尾本 貨物輸送では、苫小牧(北海道)―大洗(茨城県)、東京―博多(福岡市)、東京―苅田(福岡県)の3航路の4~5月の荷量は前年比で10%程度落ち込み、先行きが見えない状況が続く。旅客輸送では、苫小牧―大洗航路の利用者数は前年4~5月に比べ80%の減少になっている。
―今後については。
尾本 再び全国に緊急事態宣言が出された場合などを想定し、事業への影響や貨物輸送にどんな変化があるのかなど、ビジネスへのあらゆるリスクを考慮したシミュレーションを行っている。
―変化が重要。
尾本 船はサービス業。いまが最適な状態だと思わないことが大切だ。内航は外航に比べ運賃、航路、企業間連携といった環境の変化は少ないが、5年、10年と長期的に見れば変わってくる。サービス内容はもちろん、仕事のやり方も含め時代に合ったものに変化させていかなければ、経営は継続できない。
―この数年は積極的な投資をしている。
尾本 新造船の計画については、苫小牧―大洗航路の深夜便の代替えを検討している。是が非でも実現したい。また、九州方面の航路に就航するRORO船の中には、船歴が20年に近いものがあり、将来的には代替えも検討する。
積極的なアプローチが必要
―モーダルシフトの需要をどうみる。
尾本 トラックドライバー不足を背景に拡大しており、自社航路の利用も増えている。さらに拡大の余地はあり、積極的なアプローチが必要だ。
―具体的には。
尾本 単純に運航スケジュールや全体の所要時間を紹介する営業ではなく、「何時に出荷したら何時に配送先に届けることができるのか」という具体的な提案をしていくことが必要だ。
船内のデジタル化にも意欲
―環境負荷低減とデジタル化を進める。
尾本 環境負荷の低減は船社の取り組むべき大きな課題。
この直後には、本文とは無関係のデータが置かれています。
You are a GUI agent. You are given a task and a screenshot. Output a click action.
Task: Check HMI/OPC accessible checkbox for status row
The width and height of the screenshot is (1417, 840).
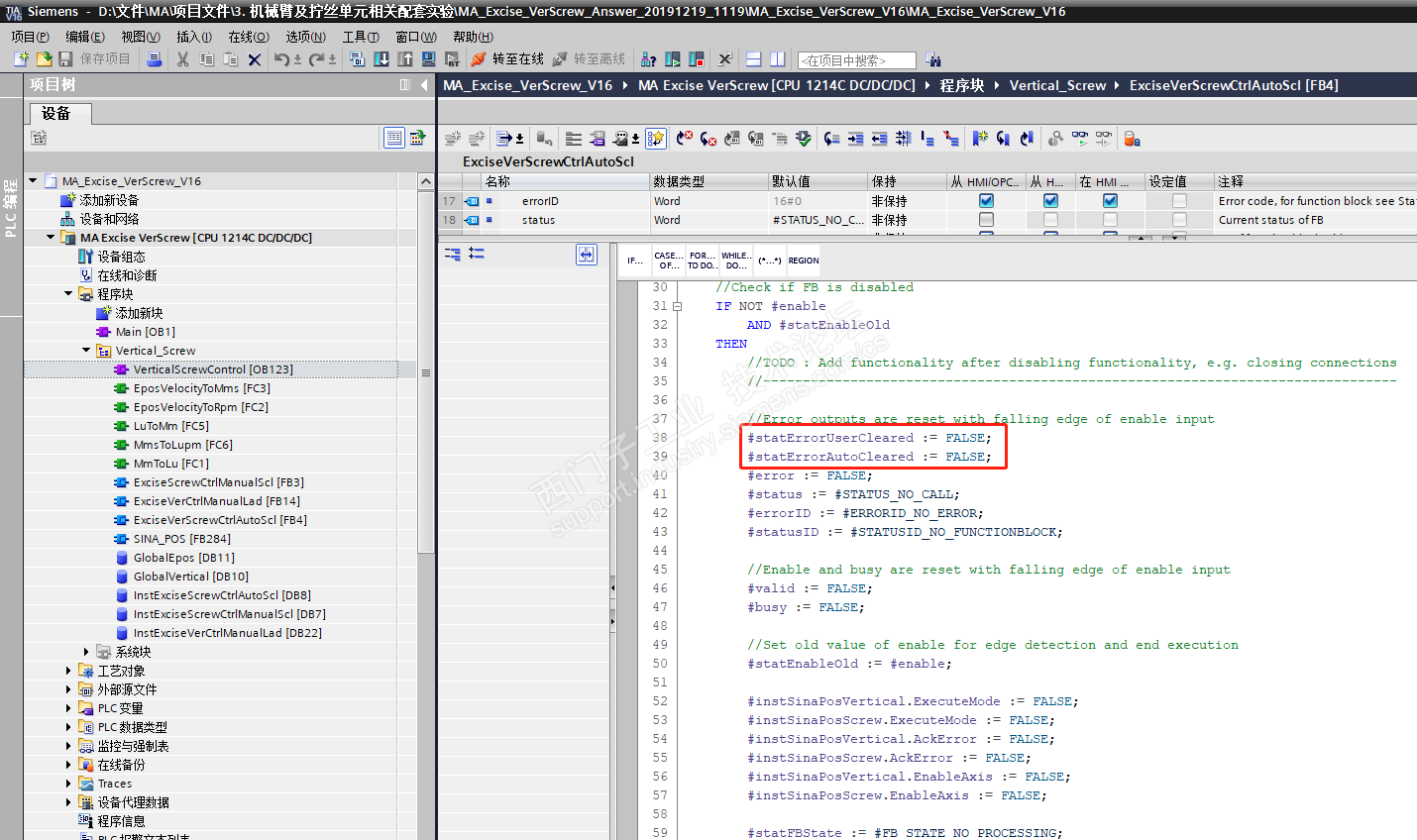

これまでも対応を進めてきたが、最終的な目標は「環境負荷ゼロ」だ。商船三井と協力して対応を進めていく。船内のデジタル化の必要性を感じている。例えば、利用者に提供しているインターネット通信環境は十分とは言えない。世間で注目されている5G(次世代通信規格)の導入とまではいかないだろうが、改善をしていきたい。
記者席 チャレンジを大切に
尾本社長は「なせば成る、なさねば成らぬ」を座右の銘とする。江戸時代の上杉鷹山の言葉だ。行動を起こし、挑戦する重要性を説くもので経営姿勢にも表れている。新型コロナウイルスの感染拡大など、事業に影響を与える外的要因が数多く発生。こうした状況の中では手堅い経営も確かに重要だが、事業が発展する確実な保証もない。「ビジネスではリスクが伴うことは当たり前。挑戦する攻めの姿勢を大切にしたい」とする。
趣味のアルトサックスは50歳を過ぎてから始めた。「中学校時代から挑戦してみたいと思っていた夢を実現させた」。特にスタンダートなジャズが好きで演奏を披露する機会もあるという。